▶ **EXERCISE DIRECTIONS**
Scan the material below and report how many lines include the string "Task"; nothing else belongs in the reply.

▶ **DATA PROVIDED**
◆ ◆ ◆ ◆ ◆

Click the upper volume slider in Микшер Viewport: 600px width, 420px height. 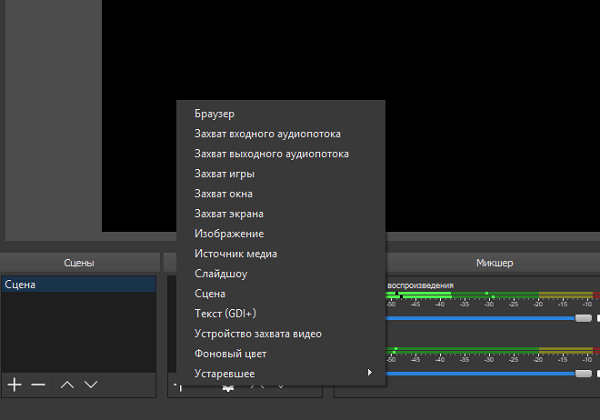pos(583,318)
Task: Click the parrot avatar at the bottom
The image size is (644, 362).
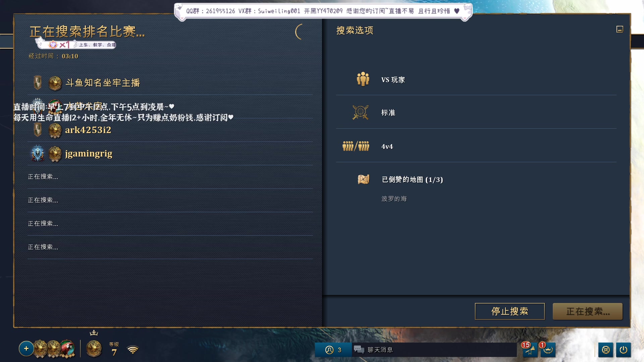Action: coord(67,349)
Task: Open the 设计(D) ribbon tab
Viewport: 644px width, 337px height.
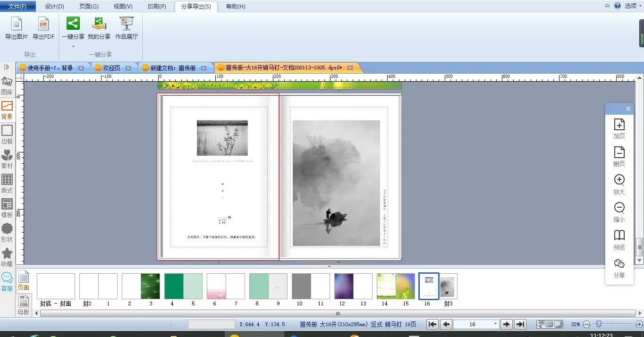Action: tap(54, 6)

◆ ◆ ◆ ◆ ◆

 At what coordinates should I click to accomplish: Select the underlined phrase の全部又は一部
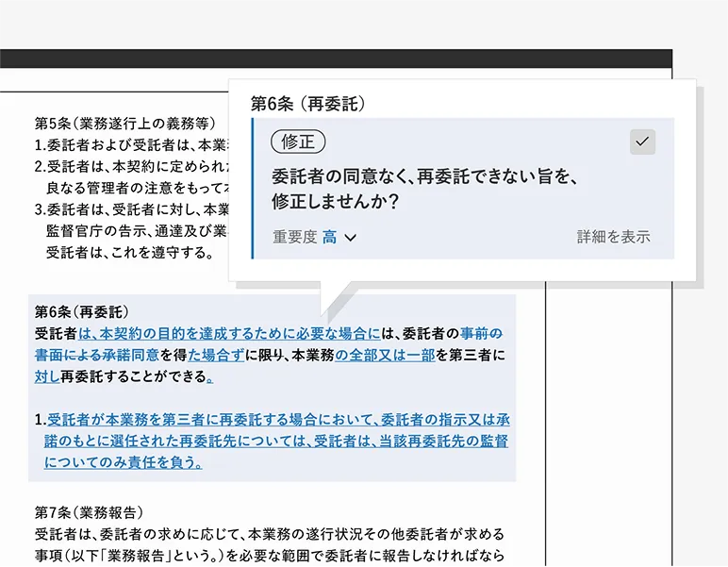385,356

◆ ◆ ◆ ◆ ◆

▶ **WRITTEN SOLUTION**
2